Claude Allo a insisté sur le fait que les interventions du GPSE se font dans le cadre d'une démarche amiable. Deux types d'interventions sont proposés : des interventions rapides, sans protocole, qui visent à établir un diagnostic électrique indépendant ; des interventions approfondies, formalisées par un protocole signé par les parties concernées, qui visent à établir un diagnostic complet de l'exploitation confrontée à un problème complexe.
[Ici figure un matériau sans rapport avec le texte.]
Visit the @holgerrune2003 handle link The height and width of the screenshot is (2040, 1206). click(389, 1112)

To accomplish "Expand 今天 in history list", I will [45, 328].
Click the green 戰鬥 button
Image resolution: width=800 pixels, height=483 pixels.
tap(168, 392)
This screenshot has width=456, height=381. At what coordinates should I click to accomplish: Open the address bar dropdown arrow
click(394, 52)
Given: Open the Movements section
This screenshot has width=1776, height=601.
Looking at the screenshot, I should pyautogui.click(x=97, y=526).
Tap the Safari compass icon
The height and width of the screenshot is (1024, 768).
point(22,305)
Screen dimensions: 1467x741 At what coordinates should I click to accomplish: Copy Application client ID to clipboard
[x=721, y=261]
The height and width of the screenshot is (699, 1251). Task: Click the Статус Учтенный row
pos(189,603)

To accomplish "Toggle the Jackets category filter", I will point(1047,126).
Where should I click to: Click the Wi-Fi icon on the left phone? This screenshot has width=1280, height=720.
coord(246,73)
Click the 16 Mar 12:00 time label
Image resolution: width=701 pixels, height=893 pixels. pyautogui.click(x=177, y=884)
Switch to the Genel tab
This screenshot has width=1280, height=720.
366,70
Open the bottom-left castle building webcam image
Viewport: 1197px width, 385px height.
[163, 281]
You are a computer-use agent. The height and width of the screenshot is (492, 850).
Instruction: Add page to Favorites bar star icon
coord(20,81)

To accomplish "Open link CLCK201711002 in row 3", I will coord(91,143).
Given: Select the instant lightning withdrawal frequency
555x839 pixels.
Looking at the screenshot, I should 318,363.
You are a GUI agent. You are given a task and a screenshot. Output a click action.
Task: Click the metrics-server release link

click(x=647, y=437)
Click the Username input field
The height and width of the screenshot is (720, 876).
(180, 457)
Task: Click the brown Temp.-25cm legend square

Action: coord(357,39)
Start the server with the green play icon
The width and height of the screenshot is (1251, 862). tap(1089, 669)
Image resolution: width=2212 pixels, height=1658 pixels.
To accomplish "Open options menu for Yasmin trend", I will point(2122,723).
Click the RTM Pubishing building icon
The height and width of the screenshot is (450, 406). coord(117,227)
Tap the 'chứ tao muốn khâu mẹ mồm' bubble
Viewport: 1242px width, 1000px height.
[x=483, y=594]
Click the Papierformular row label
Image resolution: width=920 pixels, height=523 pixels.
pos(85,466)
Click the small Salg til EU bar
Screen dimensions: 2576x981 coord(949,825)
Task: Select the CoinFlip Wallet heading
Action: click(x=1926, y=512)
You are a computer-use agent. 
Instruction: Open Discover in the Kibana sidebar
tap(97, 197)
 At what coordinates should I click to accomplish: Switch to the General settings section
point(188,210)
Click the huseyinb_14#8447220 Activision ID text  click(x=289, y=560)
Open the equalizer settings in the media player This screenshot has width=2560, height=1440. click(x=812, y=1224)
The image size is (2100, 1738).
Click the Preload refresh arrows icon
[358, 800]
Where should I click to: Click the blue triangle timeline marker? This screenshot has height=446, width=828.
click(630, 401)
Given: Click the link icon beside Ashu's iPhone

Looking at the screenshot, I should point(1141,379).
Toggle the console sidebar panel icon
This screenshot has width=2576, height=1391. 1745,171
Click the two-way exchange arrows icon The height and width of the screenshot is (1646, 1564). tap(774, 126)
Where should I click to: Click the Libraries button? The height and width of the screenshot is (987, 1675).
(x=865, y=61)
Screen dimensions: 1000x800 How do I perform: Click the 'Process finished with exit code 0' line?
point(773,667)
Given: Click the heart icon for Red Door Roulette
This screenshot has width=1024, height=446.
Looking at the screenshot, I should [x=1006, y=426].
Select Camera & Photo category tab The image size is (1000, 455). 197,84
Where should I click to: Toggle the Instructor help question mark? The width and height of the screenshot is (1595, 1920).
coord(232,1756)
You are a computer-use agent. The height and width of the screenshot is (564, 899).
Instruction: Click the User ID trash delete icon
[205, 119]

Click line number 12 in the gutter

La chambre d'agriculture compétente doit faire la demande d'intervention auprès du GPSE et accompagne systématiquement l'éleveur durant la procédure.

Partant du constat que les symptômes provoqués par les courants électriques parasites ne sont pas spécifiques et que les problèmes rencontrés dans les élevages sont toujours multifactoriels, la méthode d'investigation appliquée par le GPSE s'appuie sur trois volets d'expertise : audit électrique, bilan sanitaire complet, expertise zootechnique. Selon Guillaume Langlet, les préconisations du GPSE portent quasi systématiquement sur des mises aux normes des installations privées ; une fois ces actions effectuées, une amélioration est généralement constatée. Delphine Porfirio et Claude Allo ont toutefois reconnu que la suppression des courants parasites, qu'ils proviennent des installations privées des agriculteurs ou des infrastructures publiques électriques, ne permet pas toujours de faire disparaître toutes les difficultés. Sur les 49 interventions opérées entre avril 2014 et octobre 2020 8 ( * ) , 35 sont considérées comme achevées. 18 ont été menées dans le cadre d'un protocole mais 5 n'ont pas pu résoudre les problèmes observés.

• Une instance qui n'échappe pas aux critiques

Deux critiques sont adressées au GPSE : son intervention tardive et sa dépendance vis-à-vis des opérateurs électriques pour le financement de ses expertises.

L'intervention du GPSE intervient plusieurs années après le déclenchement des difficultés : trois ans dans le cas des deux élevages situés à proximité du parc éolien des Quatre-Seigneurs, six ans dans le cas décrit par Alain Crouillebois. Si le GPSE n'est pas responsable de ce délai, il n'en demeure pas moins qu'au moment où il est saisi, les difficultés de l'élevage ont pris une forte dimension multifactorielle. Le défaut électrique, quelle que soit son origine, s'est surajouté à d'autres difficultés, conduisant à une profonde dégradation sanitaire du troupeau à laquelle il devient difficile de remédier en quelques mois. C'est ce qui explique que seulement 1 % des dépenses du GPSE soit consacré à la mise en conformité des installations tandis que les dépenses liées aux expertises vétérinaires et aux actions sanitaires absorbent 39 % du budget.

Le GPSE ne disposant pas de financement propre 9 ( * ) , les travaux sont entièrement financés par les opérateurs électriques dans le cadre des accords conclus lors de la signature des protocoles après discussion au cas par cas. Comme l'a fait remarquer Claude Allo, il peut arriver que les financements soient insuffisants pour mener une étude à son terme, voire qu'ils soient refusés si l'opérateur estime que l'intervention du GPSE n'est pas justifiée. L'indépendance de l'expertise est également contestée par certains éleveurs, dans la mesure où son financement est assuré par l'entreprise potentiellement responsable du trouble.


* 8 Sur les 72 demandes adressées au GPSE.

* 9 Un « fonds partenarial » alimenté par l'ensemble des membres du conseil d'administration existe depuis 2019 pour financer les interventions rapides.